Por un siglo al menos, generaciones de intelectuales se deslumbraron
con una suerte de atroz milagro ctónico: el dictador latinoamericano.
Fue una huella literaria abierta por escritores de afuera (Valle Inclán, O' Henry, Miomandre,
Conrad), pero que
se volvió casi obligatoria para los narradores de Hispanoamérica.
Curiosamente, cuando en
el cruce de milenios el decrépito y acosado Augusto
Pinochet podría dar pie para una renovación
del género, por ejemplo, intentando novelar al dictador
jubilado, Mario Vargas Llosa, que se había mantenido al
margen de esta tópica, decidió novelar uno anacrónico:
Rafael Trujillo. ¿Por qué ese desfasaje? ¿Porqué
desdeñar el manjar narrativo que cotidiano ofrece Pinochet
con su bastón, sus pilosidades huérfanas, sus achaques
sobreactuados, y dedicarse a reactivar a un déspota del
pretérito? Tal vez porque la figura del dictador es casi
inseparable de un modelo de escriba, que pensó que se podía
retrucar la tiranía con cierta reivindicación autorial.
Dicho de otro modo, sucedía que, si el dictador exiliaba
al escritor, éste, desde lejos, denunciante y resentido,
se podía vengar de él sometiéndolo en una
novela manejada con destreza tecnológia.
Claro ejemplo de este resentimiento
vengativo y programático fue la propuesta que, hace tres
décadas, formulara Carlos
Fuentes a sus colegas: realizar un volumen colectivo de novelas
sobre dictadores folclóricos. Si bien el volumen colectivo
nunca llegó a publicarse, el ejercicio de redacción
hizo emerger varias novelas: una reincidencia de Carpentier, El
recurso del método; El otoño del patriarca,
de García Márquez, Terra Nostra, de Fuentes
y, la mejor de esta serie, Yo el Supremo, de Augusto Roa
Bastos (por la época,
también, Oficio de difuntos, de Arturo Uslar Pietri).

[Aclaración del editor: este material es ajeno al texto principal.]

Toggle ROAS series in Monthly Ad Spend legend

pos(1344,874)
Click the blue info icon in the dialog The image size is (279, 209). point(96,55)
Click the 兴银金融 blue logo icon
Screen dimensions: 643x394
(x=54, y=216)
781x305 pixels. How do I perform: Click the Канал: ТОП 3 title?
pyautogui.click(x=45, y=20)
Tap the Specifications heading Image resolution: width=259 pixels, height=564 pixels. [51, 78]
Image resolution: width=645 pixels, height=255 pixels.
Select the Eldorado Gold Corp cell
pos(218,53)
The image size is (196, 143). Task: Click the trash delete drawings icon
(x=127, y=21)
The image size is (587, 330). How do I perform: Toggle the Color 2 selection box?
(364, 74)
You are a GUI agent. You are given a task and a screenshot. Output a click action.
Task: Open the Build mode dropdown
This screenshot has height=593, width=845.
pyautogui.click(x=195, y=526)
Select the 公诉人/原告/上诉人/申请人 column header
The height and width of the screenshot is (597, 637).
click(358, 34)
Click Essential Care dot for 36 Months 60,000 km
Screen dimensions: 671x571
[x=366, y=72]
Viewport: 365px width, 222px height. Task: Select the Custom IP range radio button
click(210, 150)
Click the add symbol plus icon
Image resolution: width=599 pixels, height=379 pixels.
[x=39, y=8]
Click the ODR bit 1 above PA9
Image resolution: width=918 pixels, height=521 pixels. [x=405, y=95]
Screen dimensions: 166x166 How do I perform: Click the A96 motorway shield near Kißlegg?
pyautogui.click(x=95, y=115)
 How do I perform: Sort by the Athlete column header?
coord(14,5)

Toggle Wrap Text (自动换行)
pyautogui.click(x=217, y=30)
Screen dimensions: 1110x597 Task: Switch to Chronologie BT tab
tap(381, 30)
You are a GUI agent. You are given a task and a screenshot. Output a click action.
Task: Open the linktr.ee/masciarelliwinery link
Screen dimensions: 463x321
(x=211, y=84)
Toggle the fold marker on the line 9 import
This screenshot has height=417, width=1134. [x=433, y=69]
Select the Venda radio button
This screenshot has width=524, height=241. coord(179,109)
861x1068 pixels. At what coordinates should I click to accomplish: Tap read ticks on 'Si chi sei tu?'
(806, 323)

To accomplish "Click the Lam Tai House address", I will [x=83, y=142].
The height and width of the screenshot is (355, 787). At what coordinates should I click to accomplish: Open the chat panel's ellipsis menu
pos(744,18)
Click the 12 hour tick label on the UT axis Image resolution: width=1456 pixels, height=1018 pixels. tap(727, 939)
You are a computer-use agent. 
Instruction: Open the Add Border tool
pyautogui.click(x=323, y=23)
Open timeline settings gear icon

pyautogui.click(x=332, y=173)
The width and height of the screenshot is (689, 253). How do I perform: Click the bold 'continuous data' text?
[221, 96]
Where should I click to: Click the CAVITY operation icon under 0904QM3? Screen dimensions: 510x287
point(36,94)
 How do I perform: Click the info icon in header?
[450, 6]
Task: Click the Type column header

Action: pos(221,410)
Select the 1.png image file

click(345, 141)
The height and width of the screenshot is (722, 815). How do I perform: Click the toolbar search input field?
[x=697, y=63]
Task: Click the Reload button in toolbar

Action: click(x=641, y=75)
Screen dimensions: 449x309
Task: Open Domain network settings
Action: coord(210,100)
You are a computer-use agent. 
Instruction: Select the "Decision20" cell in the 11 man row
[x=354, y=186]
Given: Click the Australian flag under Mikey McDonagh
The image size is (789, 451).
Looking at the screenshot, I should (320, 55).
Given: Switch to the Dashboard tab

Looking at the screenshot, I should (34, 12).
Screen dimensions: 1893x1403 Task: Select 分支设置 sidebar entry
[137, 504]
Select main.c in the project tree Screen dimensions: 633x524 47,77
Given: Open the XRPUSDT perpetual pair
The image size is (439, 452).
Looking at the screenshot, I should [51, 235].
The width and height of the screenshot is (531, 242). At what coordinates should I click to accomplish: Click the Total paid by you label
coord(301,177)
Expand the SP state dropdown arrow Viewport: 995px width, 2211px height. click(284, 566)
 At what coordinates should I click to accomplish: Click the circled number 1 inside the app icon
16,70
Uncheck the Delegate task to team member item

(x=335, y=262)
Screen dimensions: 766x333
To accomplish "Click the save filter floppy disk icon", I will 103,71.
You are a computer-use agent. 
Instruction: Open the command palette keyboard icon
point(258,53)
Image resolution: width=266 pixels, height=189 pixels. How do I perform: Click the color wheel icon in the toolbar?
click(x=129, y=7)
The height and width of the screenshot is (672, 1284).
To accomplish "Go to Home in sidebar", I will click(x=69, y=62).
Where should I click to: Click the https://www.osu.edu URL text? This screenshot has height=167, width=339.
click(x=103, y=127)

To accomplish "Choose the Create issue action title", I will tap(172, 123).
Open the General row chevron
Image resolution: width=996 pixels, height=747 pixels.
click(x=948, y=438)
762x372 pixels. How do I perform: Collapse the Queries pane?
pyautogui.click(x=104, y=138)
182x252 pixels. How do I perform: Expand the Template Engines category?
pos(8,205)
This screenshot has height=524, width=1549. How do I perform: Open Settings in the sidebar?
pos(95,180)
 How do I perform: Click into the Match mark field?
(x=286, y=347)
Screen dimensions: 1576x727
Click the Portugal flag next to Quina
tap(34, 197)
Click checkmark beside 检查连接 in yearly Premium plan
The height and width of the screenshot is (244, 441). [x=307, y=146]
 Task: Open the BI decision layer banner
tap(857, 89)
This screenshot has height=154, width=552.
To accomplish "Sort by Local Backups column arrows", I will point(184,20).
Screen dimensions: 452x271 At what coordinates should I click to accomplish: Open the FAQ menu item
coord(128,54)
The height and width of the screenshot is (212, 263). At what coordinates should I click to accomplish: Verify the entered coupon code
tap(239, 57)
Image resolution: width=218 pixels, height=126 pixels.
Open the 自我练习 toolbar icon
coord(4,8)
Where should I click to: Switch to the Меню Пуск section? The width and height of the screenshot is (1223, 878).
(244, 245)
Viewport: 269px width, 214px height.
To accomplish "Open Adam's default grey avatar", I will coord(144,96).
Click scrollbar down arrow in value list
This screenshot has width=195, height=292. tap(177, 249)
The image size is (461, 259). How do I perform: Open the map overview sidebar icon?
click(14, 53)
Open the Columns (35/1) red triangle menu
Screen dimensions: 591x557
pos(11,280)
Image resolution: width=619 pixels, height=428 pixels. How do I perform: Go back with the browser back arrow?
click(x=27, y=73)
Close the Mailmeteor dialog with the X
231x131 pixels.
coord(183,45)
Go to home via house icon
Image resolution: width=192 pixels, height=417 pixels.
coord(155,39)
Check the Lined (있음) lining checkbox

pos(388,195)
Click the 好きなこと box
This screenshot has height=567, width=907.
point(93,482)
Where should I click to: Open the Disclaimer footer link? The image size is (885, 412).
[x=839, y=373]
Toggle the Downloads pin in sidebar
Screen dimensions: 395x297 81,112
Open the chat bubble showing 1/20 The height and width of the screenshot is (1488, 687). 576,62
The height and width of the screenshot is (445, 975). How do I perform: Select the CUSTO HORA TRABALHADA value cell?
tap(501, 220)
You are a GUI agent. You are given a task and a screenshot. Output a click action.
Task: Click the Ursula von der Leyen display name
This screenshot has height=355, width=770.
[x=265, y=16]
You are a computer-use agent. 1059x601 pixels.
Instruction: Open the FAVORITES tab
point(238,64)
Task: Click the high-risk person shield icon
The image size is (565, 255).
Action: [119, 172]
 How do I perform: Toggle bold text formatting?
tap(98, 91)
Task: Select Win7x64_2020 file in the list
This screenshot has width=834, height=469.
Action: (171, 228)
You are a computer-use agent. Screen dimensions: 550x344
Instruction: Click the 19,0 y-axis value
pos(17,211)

Este tipo de propuesta tallerista dejaba encumbrado, a la vera
del dictador, a una nueva figura mitológica: el novelista
hispanoamericano. Se podría por aquí entender el
retraso de tres décadas de Vargas Llosa para reconstruir
la dictadura de Trujillo (que
a su turno se prolongara tres décadas): parecería que el resentimiento del
narrador casi coincide en edad con Vargas Llosa ya que, justo
cuando el mundo persigue al decrépito Pinochet para ajusticiarlo,
Vargas Llosa intenta monumentalizar su propio ajusticiamiento,
y declara, cuando presenta La fiesta del Chivo, que si
bien el escritor es
un Dios, debe ser un dios justo.
Sin embargo, si se
lee otra novela de dictador, El señor presidente,
de Miguel Ángel Asturias, se verifica pacotilla la rencorosa
deificación del escritor. Como muchos de los colegas que
habrían de sucederlo, el guatemalteco empezó a
borronear a su dictador desde la lejanía. Por décadas,
batalló con su novela en términos desiguales, porque
estaba anegado por los estrépitos de la vanguardia europea.
Casi en cada página quedamos al borde de la piedad, conmovidos
por la vejez de las marcas expresionistas, por la naif fascinación
con el montaje cinematográfico; pero esas tentativas,
que envejecen la novela, son barridas por un empuje victorioso,
por un lenguaje sísmico que termina barriendo al escritor
presuntuoso y vanguardista para entonar un himno satánico
al dictador.
A diferencia de los novelistas
autodeificados, que se creyeron con potestad para premiar y castigar
con sus tecnologías, Asturias, que no abandonó la
humildad del arte, dejó todas
sus fuerzas en el servicio del dios tortuoso que lo reclamó.
Como premio a esta fidelidad -modestia imprescindible para alcanzar
una obra de genio-, El señor presidente cruzó
siglos puntualmente datada, pero borboteando una felicidad negra.